Retype the political commentary below word for word, from "In that instance" to "to reinstate Hermanus.".

## begin Document section

Chabaan (the potential cock chopper) has had dealings with Gillion, a former mayor of the Overberg district municipality. His sour grapes are in no small part perhaps due to the fact that Gillion refused to reinstate acting municipal manager, GW Hermanus, a member of Chabaan’s National People’s Party, who faced over 40 charges of fraud and sexual harassment in 2010.

In that instance the NPP had formed an alliance with the ANC to secure victory over the Democratic Alliance and Independent Democrats in the region. Gillion refused to bow to pressure from a committee established by the ANC to force her to reinstate Hermanus.

After his election at the weekend, Fransman said it was time that the party reconnected with the the voters of the province. He reiterated the party’s need to attract working class voters and said that it hoped to register at least 100,000 voters in the lead up to elections. The party failed to register over one million potential voters for the 2014 elections and voter turnout dropped significantly in traditionally African areas.

There has been some criticism that both Fransman and Jacobs are ‘coloured’ and that this might alienate an ‘African’ constituency but Jacobs is a charismatic and conciliatory leader who has the potential to appeal to a wide spectrum of voters. He brings a much needed gravitas and maturity that has been lacking in the party provincially.

## end Document section
## begin Given information

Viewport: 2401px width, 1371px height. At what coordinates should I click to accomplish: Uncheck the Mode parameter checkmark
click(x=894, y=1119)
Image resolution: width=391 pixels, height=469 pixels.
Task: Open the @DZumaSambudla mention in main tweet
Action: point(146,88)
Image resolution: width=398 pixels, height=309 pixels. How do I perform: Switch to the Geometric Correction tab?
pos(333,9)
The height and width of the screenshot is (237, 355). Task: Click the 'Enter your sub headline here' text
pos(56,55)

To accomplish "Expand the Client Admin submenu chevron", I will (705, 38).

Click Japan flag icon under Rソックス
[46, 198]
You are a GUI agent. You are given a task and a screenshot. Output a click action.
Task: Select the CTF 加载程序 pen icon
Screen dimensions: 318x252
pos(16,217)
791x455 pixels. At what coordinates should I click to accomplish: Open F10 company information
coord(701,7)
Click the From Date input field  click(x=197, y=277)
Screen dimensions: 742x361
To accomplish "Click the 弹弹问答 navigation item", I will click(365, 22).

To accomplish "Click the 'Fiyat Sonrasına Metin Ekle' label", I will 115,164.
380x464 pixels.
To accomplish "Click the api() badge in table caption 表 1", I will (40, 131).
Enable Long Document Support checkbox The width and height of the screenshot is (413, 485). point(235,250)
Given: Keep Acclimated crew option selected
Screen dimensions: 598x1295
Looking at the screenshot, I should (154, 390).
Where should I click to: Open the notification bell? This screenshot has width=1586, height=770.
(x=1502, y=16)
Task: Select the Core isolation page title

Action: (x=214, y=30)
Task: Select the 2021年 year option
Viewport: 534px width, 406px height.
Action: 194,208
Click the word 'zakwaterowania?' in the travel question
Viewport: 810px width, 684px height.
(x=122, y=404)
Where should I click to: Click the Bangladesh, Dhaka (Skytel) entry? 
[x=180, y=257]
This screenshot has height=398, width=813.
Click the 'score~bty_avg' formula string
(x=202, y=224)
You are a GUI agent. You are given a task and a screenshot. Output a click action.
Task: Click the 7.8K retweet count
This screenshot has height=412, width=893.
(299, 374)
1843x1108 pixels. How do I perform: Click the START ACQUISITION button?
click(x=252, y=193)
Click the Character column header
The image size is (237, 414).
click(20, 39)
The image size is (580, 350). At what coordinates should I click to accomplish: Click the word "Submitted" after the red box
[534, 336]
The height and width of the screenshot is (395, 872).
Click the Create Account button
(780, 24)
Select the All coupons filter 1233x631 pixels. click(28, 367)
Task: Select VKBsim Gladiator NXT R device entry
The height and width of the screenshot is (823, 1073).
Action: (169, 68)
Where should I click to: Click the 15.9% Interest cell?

## end Given information

Solution below:
In that instance the NPP had formed an alliance with the ANC to secure victory over the Democratic Alliance and Independent Democrats in the region. Gillion refused to bow to pressure from a committee established by the ANC to force her to reinstate Hermanus.